The CEO needs a board deck by Friday.

The VP of Sales wants you to fix the lead routing system that's been broken for weeks.

The Head of Product needs help with the new hiring pipeline because they're drowning.

Everyone says their thing is "urgent." Everyone thinks their thing is "priority 1."

This is the daily reality for most operators I know.

Here's the thing about being a generalist operator: you're essentially the fire department for your company.
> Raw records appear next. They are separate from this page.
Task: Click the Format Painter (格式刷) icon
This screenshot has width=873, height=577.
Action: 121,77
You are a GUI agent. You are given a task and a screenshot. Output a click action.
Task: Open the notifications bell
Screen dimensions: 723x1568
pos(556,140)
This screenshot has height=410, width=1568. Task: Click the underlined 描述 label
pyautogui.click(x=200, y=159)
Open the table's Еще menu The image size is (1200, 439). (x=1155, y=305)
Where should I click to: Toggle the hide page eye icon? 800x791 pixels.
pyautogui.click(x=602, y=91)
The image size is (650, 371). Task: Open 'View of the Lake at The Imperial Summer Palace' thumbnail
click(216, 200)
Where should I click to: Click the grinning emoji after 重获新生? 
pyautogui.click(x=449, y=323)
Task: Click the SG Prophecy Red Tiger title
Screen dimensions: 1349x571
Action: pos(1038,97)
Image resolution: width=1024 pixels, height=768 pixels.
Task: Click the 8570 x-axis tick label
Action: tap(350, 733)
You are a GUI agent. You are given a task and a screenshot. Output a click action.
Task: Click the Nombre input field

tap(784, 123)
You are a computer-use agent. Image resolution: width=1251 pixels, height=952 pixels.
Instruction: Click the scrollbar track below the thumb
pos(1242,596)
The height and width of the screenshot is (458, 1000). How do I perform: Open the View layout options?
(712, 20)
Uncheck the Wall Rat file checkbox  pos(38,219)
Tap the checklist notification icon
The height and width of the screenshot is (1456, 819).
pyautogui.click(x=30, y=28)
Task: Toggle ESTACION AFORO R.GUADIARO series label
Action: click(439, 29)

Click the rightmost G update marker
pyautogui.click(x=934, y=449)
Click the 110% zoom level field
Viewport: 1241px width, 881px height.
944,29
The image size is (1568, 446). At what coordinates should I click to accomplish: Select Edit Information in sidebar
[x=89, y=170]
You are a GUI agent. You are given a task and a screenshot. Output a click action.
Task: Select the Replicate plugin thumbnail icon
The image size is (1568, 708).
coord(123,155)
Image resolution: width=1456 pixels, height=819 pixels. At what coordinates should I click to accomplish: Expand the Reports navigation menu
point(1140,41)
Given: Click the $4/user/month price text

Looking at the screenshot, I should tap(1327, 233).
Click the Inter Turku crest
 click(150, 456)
But unlike real firefighters, you're getting calls for both actual fires burning down buildings AND fire drills where the alarm is just going off.

If you have a limited crew (spoiler: you always do!), you better learn the difference fast.

Today's issue is dedicated to the operators who are tired of being busy without being impactful.

Let's talk about how to actually prioritize when you don't own a single, clean domain like your product manager or sales leader colleagues.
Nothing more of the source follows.